EXERCISE INSTRUCTIONS:
Restate word for word the lines in the listing below, starting at the line containing "23 (271, 2059)" and ending at the line containing "2023年3月 (250, 2307)", both included; leave out the rest.

DATA PROVIDED:
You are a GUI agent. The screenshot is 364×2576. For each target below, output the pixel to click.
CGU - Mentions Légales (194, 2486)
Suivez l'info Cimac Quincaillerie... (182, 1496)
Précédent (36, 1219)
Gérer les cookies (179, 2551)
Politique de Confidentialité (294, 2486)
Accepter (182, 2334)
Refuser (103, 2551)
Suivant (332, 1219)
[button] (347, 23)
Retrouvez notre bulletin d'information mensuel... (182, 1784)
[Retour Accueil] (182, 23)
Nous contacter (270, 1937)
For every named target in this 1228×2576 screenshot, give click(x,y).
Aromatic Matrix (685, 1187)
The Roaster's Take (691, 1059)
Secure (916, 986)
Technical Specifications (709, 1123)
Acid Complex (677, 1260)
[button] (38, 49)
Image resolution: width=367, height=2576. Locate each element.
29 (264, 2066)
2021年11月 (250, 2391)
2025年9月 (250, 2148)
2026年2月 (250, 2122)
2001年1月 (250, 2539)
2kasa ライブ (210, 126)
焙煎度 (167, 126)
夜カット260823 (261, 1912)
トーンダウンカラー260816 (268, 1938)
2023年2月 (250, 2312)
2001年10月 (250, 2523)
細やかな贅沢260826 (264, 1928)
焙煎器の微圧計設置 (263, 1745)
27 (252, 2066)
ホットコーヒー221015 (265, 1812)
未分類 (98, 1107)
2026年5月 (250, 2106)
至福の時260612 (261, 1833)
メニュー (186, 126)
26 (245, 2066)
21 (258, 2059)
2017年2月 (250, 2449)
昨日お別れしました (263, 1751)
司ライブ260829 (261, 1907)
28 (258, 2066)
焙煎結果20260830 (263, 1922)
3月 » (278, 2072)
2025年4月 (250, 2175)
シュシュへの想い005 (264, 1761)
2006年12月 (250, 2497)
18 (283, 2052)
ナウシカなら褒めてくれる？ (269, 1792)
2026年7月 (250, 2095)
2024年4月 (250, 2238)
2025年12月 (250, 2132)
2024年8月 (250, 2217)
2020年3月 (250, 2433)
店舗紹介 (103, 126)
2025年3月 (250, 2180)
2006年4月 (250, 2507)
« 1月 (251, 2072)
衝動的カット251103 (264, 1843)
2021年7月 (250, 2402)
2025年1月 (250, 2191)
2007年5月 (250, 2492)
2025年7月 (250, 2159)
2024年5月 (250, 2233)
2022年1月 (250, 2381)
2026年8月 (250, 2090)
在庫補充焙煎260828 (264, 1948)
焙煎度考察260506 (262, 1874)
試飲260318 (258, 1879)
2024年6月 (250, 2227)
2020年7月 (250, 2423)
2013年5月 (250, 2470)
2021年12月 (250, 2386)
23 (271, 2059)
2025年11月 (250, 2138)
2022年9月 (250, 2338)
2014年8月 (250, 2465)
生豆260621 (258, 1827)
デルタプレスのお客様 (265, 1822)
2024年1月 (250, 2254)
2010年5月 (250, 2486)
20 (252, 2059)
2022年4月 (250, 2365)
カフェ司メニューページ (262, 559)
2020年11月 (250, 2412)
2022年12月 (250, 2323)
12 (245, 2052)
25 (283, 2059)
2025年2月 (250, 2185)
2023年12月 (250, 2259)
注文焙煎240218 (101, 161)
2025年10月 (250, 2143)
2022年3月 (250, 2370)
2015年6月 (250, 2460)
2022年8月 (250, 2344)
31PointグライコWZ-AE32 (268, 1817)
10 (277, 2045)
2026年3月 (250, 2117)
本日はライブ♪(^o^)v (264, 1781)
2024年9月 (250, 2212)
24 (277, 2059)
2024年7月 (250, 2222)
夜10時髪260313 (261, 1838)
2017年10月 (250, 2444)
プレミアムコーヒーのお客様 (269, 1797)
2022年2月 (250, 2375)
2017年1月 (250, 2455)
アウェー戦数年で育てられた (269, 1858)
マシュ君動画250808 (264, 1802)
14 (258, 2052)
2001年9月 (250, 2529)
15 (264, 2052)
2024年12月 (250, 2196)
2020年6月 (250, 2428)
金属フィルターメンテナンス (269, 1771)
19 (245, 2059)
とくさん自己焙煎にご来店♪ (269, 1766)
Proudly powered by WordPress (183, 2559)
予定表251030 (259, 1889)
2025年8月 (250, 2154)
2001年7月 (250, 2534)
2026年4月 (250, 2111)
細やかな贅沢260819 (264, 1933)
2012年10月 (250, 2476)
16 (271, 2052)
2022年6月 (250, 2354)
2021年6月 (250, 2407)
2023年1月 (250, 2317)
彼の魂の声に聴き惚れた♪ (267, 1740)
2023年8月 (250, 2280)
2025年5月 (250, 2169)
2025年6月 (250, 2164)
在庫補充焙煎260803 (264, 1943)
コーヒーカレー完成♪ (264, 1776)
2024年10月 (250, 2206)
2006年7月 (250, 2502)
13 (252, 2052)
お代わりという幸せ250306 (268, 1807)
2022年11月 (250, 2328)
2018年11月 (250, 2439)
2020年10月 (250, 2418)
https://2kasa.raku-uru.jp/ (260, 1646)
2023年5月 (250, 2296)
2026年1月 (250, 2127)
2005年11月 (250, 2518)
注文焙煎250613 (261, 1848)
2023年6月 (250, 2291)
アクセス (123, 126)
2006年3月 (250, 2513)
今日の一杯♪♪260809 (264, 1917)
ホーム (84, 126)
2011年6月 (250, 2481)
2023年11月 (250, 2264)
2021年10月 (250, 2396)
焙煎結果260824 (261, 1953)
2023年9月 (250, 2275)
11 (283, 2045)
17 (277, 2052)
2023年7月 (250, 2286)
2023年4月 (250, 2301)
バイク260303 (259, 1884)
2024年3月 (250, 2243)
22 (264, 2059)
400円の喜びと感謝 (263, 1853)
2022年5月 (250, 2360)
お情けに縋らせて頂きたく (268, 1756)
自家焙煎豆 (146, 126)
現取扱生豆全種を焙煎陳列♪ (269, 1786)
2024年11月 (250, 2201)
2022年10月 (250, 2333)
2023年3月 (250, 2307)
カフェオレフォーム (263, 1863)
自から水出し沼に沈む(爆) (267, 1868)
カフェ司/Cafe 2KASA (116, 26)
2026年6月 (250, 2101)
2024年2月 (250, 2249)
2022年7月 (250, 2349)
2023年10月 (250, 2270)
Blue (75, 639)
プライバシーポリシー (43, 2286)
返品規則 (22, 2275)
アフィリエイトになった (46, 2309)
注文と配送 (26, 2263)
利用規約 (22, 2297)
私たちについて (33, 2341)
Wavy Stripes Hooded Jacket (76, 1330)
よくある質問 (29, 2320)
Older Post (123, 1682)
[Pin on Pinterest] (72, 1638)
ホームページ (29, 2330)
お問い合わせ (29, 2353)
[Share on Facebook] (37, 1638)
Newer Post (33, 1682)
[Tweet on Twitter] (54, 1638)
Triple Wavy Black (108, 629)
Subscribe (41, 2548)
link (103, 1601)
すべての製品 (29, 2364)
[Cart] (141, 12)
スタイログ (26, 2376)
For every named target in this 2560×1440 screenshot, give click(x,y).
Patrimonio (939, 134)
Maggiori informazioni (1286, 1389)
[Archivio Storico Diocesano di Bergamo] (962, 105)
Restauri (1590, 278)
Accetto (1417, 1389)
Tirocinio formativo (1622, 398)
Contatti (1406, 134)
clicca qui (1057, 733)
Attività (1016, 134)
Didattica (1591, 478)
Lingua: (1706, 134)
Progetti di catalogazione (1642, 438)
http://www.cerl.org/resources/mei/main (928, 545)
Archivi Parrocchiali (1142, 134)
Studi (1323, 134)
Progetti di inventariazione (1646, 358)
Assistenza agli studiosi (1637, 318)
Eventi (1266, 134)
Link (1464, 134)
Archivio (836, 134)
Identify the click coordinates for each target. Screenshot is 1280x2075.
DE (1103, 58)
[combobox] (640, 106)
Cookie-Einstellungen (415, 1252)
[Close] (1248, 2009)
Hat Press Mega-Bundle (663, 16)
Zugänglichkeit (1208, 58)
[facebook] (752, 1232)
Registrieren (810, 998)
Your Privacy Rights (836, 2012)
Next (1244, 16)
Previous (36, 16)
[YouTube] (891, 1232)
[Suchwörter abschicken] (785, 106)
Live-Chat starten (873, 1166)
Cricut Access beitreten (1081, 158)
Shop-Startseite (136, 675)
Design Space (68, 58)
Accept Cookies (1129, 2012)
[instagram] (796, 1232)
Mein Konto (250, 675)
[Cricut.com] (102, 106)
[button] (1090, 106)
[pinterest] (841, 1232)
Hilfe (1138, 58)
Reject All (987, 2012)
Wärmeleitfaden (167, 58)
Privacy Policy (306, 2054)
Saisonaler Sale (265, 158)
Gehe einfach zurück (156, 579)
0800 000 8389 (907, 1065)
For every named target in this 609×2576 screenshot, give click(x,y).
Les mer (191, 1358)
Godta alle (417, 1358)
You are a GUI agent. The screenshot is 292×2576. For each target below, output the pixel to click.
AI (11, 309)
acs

ANSWER BOX:
23 (271, 2059)
2025年11月 (250, 2138)
2022年9月 (250, 2338)
2014年8月 (250, 2465)
生豆260621 (258, 1827)
デルタプレスのお客様 (265, 1822)
2024年1月 (250, 2254)
2010年5月 (250, 2486)
20 (252, 2059)
2022年4月 (250, 2365)
カフェ司メニューページ (262, 559)
2020年11月 (250, 2412)
2022年12月 (250, 2323)
12 (245, 2052)
25 (283, 2059)
2025年2月 (250, 2185)
2023年12月 (250, 2259)
注文焙煎240218 (101, 161)
2025年10月 (250, 2143)
2022年3月 (250, 2370)
2015年6月 (250, 2460)
2022年8月 (250, 2344)
31PointグライコWZ-AE32 (268, 1817)
10 (277, 2045)
2026年3月 (250, 2117)
本日はライブ♪(^o^)v (264, 1781)
2024年9月 (250, 2212)
24 (277, 2059)
2024年7月 (250, 2222)
夜10時髪260313 (261, 1838)
2017年10月 (250, 2444)
プレミアムコーヒーのお客様 (269, 1797)
2022年2月 (250, 2375)
2017年1月 (250, 2455)
アウェー戦数年で育てられた (269, 1858)
マシュ君動画250808 (264, 1802)
14 (258, 2052)
2001年9月 (250, 2529)
15 (264, 2052)
2024年12月 (250, 2196)
2020年6月 (250, 2428)
金属フィルターメンテナンス (269, 1771)
19 (245, 2059)
とくさん自己焙煎にご来店♪ (269, 1766)
Proudly powered by WordPress (183, 2559)
予定表251030 (259, 1889)
2025年8月 (250, 2154)
2001年7月 (250, 2534)
2026年4月 (250, 2111)
細やかな贅沢260819 (264, 1933)
2012年10月 (250, 2476)
16 (271, 2052)
2022年6月 (250, 2354)
2021年6月 (250, 2407)
2023年1月 (250, 2317)
彼の魂の声に聴き惚れた♪ (267, 1740)
2023年8月 (250, 2280)
2025年5月 (250, 2169)
2025年6月 (250, 2164)
在庫補充焙煎260803 (264, 1943)
コーヒーカレー完成♪ (264, 1776)
2024年10月 (250, 2206)
2006年7月 (250, 2502)
13 (252, 2052)
お代わりという幸せ250306 (268, 1807)
2022年11月 (250, 2328)
2018年11月 (250, 2439)
2020年10月 (250, 2418)
https://2kasa.raku-uru.jp/ (260, 1646)
2023年5月 (250, 2296)
2026年1月 (250, 2127)
2005年11月 (250, 2518)
注文焙煎250613 (261, 1848)
2023年6月 (250, 2291)
アクセス (123, 126)
2006年3月 (250, 2513)
今日の一杯♪♪260809 (264, 1917)
ホーム (84, 126)
2011年6月 (250, 2481)
2023年11月 (250, 2264)
2021年10月 (250, 2396)
焙煎結果260824 (261, 1953)
2023年9月 (250, 2275)
11 (283, 2045)
17 (277, 2052)
2023年7月 (250, 2286)
2023年4月 (250, 2301)
バイク260303 (259, 1884)
2024年3月 (250, 2243)
22 (264, 2059)
400円の喜びと感謝 (263, 1853)
2022年5月 (250, 2360)
お情けに縋らせて頂きたく (268, 1756)
自家焙煎豆 (146, 126)
現取扱生豆全種を焙煎陳列♪ (269, 1786)
2024年11月 (250, 2201)
2022年10月 (250, 2333)
2023年3月 (250, 2307)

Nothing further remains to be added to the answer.